Less than a month ago, Larijani had said on national television:
Don't...crimes need a cultural discussion...? Don't drugs need a cultural discussion? Doesn't armed robbery need a cultural discussion? In the whole world this is discussed. The psychology of crimes is itself a topic of discussion. Why does a robber go after robbery? Or why do some want to abuse people's families? Some of these people may actually be sick. Well all of this needs cultural work, even psychological work, and sociological work.

0630 GMT: Shutting Down Students. So you think sanctions have no effect? TOEFL (Teaching of English as a Foreign Language), one of the two leading tests taken by Iranian students who want to study in English-speaking countries, has been suspended because its provider is "unable to process payments from Iran" after the latest UN sanctions.

That restriction complements those already in place by Iran's Ministry of Higher Education. The ministry is refusing to send students to British universities because of the political situation, and it is reported that candidates are being vetted for "reliability" as well as academic merit.

0520 GMT: Yesterday's news was overtaken, if only for a dramatic moment in this post-election conflict, by the double suicide bombing in Zahedan. We have latest updates and analysis in a separate entry.

Meanwhile....

The Nuclear Scientist/Non-Scientist Defection/Abduction Case



The battle for propaganda advantage over Shahram Amiri, the scientist who was in the US for 14 months before returning to Iran this week, continues. It appears that US officials are trying to counter any impression that the time and effort expended on Amiri was largely wasted on information of limited use.

The latest line, handed out to The New York Times, is that Amiri had been a CIA informant inside Iran for several years. He was "one of the sources" for the central 2007 National Intelligence Estimate on Iran's nuclear programme. (The officials don't seem to care that, if true, this would indicate Amiri provided information against the immediate military development of nuclear weapons: the NIE said that Tehran would not have that capability, even if it had the intention, for several years.)

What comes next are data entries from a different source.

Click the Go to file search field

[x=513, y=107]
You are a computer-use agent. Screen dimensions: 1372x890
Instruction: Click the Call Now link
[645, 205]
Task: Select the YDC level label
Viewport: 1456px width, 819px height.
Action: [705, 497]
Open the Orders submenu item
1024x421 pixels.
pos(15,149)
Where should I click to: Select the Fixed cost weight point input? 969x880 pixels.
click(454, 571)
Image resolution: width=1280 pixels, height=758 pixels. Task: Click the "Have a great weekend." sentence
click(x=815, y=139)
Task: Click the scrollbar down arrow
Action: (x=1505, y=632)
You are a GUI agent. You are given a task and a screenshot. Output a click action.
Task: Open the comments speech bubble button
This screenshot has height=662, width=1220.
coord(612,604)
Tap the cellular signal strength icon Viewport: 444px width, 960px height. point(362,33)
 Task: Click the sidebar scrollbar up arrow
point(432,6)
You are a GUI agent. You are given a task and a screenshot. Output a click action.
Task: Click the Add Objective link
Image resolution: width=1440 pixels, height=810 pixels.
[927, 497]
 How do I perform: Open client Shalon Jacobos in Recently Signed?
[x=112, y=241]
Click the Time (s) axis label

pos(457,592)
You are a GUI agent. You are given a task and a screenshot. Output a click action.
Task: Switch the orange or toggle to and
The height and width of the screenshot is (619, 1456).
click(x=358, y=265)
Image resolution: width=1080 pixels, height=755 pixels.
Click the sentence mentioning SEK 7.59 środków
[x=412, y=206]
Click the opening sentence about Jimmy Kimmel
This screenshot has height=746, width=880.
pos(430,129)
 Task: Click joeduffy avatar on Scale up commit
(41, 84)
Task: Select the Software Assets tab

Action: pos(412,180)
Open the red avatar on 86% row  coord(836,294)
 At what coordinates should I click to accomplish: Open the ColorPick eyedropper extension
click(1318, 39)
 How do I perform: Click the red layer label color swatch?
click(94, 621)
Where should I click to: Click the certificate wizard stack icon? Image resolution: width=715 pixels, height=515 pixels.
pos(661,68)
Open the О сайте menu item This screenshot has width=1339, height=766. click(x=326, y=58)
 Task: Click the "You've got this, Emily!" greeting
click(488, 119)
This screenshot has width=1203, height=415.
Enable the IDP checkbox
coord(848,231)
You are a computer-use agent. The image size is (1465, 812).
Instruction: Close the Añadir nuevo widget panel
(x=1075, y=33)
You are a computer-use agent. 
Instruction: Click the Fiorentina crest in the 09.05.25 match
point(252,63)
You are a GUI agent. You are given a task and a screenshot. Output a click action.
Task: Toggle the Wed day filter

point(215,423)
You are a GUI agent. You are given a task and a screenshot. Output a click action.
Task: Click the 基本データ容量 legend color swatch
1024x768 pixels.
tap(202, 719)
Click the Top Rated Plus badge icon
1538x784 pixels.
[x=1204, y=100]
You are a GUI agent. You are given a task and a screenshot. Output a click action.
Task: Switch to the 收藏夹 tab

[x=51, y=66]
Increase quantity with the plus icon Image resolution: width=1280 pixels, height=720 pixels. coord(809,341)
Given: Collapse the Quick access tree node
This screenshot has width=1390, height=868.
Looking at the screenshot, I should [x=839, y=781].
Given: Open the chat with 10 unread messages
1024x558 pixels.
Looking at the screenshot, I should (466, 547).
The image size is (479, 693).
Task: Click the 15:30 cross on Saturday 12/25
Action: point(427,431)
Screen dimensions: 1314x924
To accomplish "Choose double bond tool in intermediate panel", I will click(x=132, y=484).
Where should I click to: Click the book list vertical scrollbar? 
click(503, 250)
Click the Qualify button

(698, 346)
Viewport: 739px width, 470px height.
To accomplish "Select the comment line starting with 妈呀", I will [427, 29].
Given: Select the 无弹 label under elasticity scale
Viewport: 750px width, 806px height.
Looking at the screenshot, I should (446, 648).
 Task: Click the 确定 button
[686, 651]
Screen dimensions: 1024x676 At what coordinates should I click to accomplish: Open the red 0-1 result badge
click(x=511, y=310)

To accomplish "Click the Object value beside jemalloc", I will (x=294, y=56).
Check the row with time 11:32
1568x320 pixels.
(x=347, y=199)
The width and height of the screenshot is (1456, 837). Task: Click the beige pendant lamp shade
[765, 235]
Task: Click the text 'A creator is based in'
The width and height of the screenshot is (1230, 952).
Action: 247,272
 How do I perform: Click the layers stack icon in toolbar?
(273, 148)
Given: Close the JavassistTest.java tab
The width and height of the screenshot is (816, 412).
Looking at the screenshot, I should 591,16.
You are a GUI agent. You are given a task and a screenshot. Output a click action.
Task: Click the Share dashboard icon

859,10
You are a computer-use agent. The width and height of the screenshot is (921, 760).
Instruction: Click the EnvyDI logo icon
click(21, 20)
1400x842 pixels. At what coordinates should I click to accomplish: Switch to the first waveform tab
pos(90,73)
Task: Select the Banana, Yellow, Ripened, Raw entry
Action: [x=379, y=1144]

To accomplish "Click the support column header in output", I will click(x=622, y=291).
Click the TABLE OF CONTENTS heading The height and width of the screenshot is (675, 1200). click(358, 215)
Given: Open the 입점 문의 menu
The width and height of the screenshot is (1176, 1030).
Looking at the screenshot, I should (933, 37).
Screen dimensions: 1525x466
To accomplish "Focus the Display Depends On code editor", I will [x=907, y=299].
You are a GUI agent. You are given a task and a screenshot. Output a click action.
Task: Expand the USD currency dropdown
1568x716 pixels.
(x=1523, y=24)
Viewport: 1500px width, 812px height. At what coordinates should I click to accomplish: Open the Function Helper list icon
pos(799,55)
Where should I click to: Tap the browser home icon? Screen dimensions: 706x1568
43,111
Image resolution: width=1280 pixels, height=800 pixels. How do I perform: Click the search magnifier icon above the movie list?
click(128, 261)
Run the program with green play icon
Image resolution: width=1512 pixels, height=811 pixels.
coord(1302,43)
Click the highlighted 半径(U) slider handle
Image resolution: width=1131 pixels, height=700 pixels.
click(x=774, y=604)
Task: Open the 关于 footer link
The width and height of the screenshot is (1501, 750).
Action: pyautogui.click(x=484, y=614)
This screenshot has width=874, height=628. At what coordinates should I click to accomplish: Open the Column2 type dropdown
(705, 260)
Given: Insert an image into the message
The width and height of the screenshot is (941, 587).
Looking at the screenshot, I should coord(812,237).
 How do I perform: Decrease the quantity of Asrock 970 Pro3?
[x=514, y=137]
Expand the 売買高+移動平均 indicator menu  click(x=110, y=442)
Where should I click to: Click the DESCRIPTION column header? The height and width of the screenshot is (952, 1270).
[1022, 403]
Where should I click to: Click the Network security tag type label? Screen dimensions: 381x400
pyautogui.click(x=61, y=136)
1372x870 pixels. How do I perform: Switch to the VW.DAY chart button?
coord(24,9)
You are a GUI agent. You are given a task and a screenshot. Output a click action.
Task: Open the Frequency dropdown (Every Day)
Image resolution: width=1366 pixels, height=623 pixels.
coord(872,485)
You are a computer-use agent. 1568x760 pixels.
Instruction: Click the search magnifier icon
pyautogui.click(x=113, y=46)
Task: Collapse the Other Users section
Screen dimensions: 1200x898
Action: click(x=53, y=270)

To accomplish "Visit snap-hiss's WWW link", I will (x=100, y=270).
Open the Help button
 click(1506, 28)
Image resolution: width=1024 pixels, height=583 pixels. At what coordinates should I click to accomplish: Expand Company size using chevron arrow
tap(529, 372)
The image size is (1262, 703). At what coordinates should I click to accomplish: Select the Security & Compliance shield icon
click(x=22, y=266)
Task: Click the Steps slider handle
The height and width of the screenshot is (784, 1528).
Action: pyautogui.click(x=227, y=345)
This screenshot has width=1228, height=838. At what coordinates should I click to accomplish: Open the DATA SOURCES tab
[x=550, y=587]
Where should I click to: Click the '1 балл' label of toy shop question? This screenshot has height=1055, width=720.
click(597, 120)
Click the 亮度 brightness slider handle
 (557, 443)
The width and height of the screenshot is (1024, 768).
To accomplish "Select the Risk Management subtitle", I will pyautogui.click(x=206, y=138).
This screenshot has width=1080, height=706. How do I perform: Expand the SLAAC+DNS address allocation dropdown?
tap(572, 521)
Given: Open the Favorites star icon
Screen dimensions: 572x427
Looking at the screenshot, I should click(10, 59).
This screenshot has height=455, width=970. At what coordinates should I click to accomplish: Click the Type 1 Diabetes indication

Doesn't take much to guess who the primary casualty of this campaign may be. Despite the smiles in the photographs as Amiri returned to Tehran, the US statements --- regardless of truth --- put the black mark on him in Iran. A US official was forthright, “His safety depends on him sticking to that fairy tale about pressure and torture. His challenge is to try to convince the Iranian security forces that he never cooperated with the United States.”